■ **Stored items**
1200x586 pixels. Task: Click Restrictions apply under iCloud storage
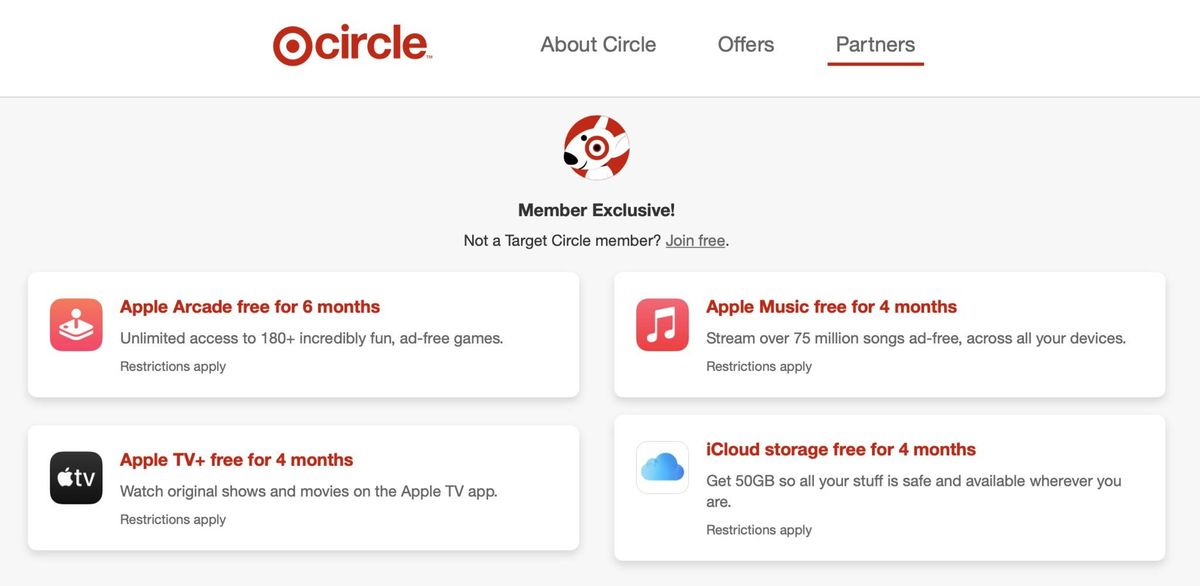(758, 529)
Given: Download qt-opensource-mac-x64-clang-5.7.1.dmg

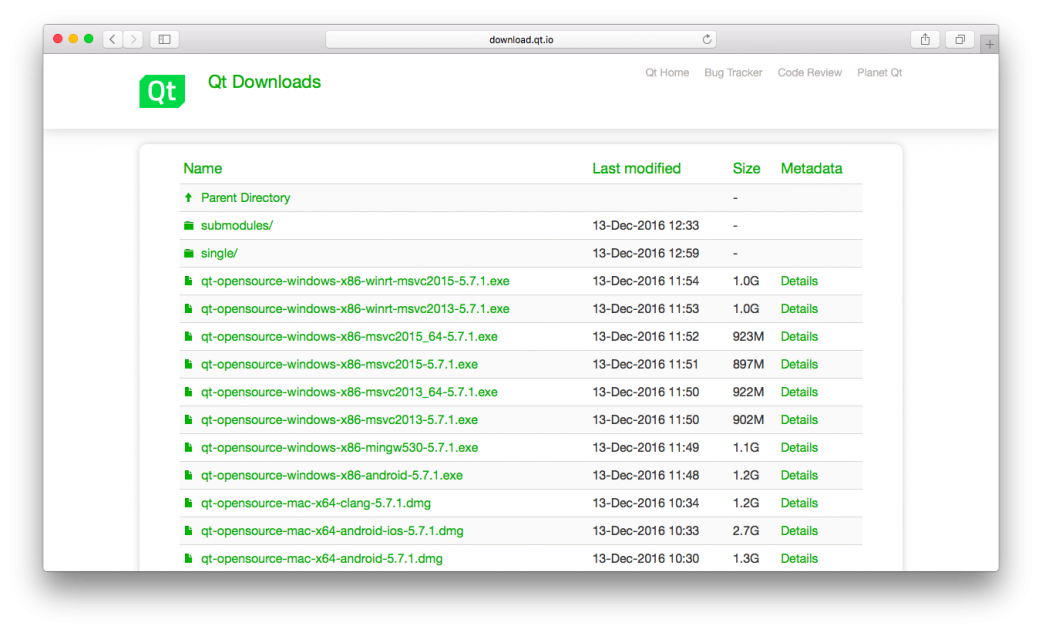Looking at the screenshot, I should [x=316, y=503].
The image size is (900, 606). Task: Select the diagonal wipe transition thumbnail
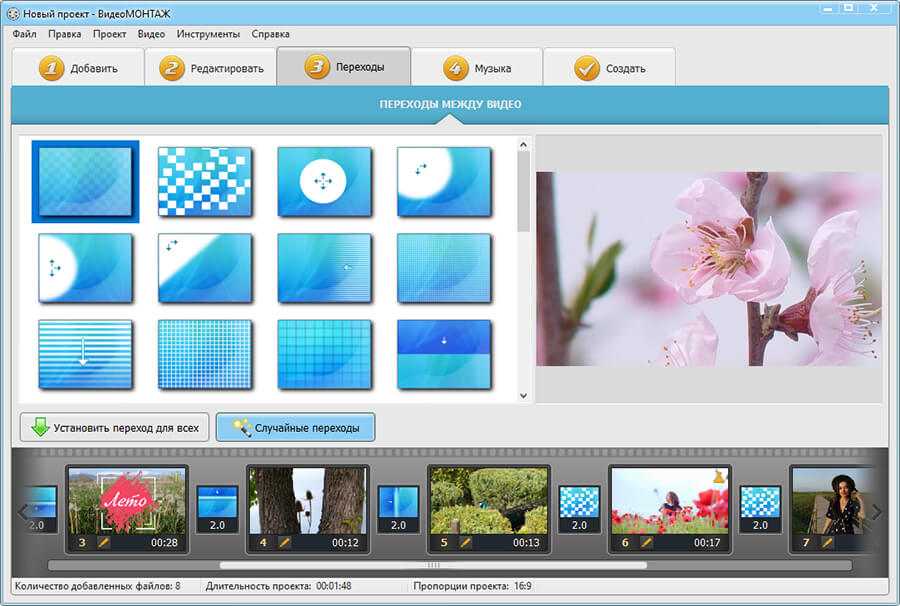click(204, 268)
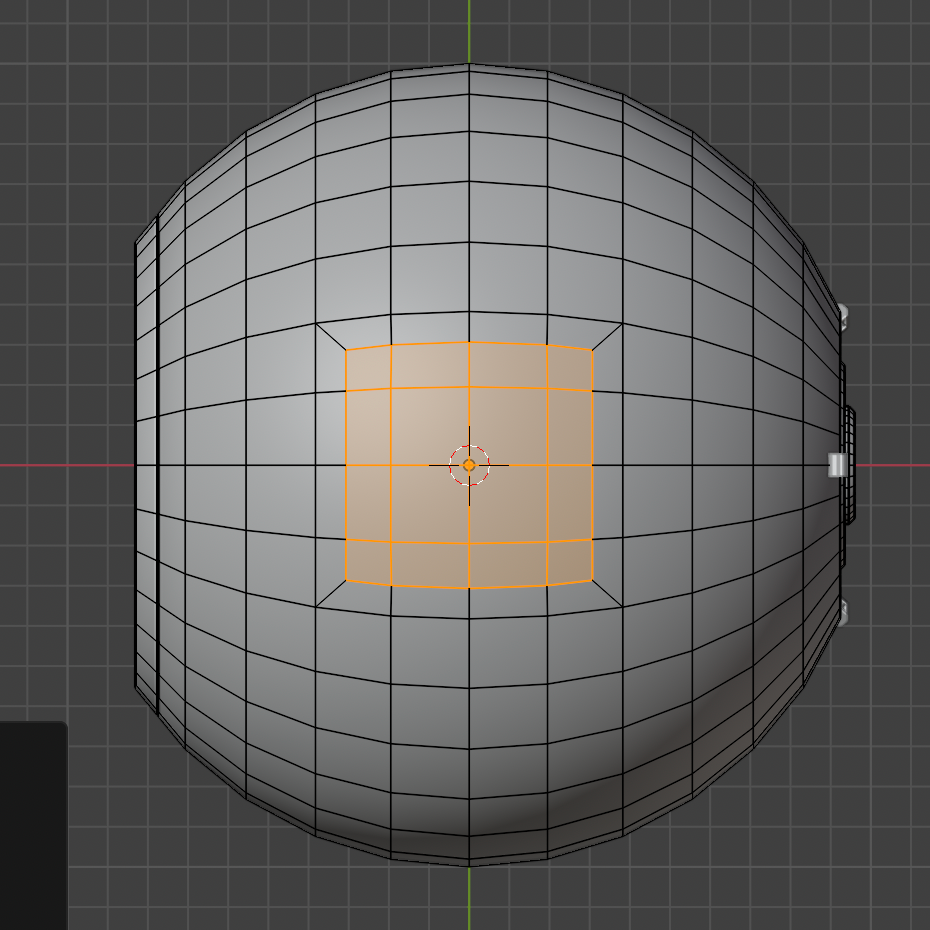Click diagonal edge at bottom-right of orange selection
Viewport: 930px width, 930px height.
[x=607, y=593]
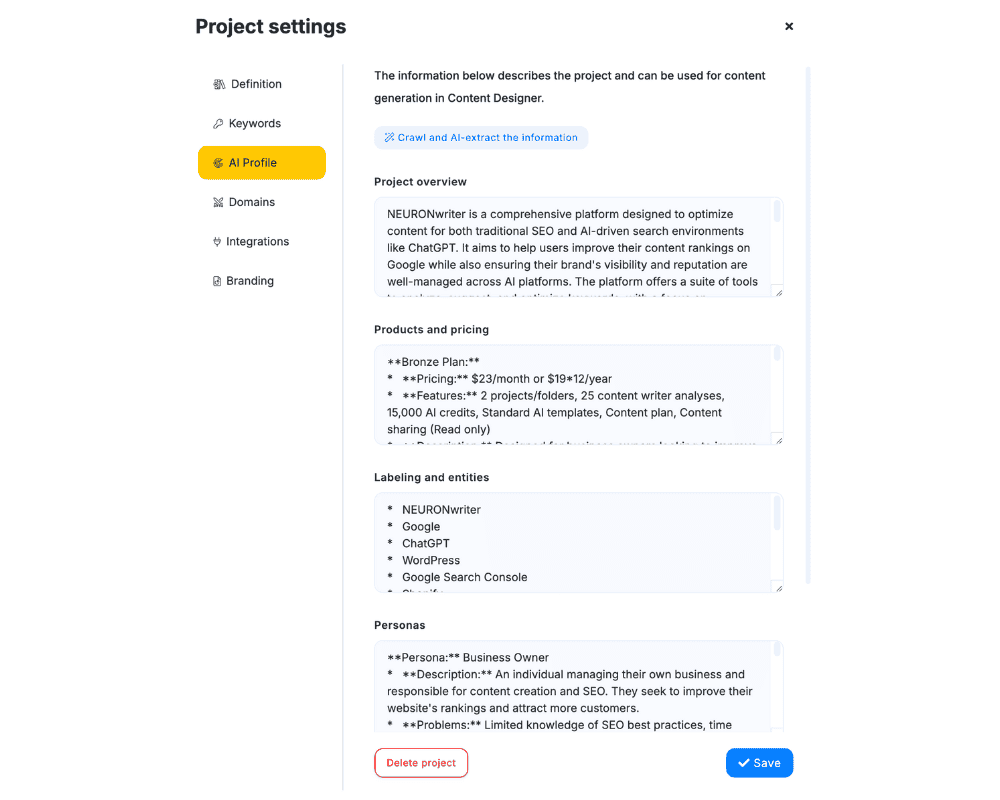Go to the Integrations section
The height and width of the screenshot is (800, 1000).
pos(257,242)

■ **What the task asks**
Reproduce each line above precisely, with no pictures.

■ **Task answer**
1200x586 pixels. Task: Click Restrictions apply under iCloud storage
(758, 529)
Given: Download qt-opensource-mac-x64-clang-5.7.1.dmg

Looking at the screenshot, I should [x=316, y=503].
The image size is (900, 606). Task: Select the diagonal wipe transition thumbnail
click(204, 268)
Click diagonal edge at bottom-right of orange selection
Viewport: 930px width, 930px height.
[x=607, y=593]
Go to the Integrations section
The height and width of the screenshot is (800, 1000).
pos(257,242)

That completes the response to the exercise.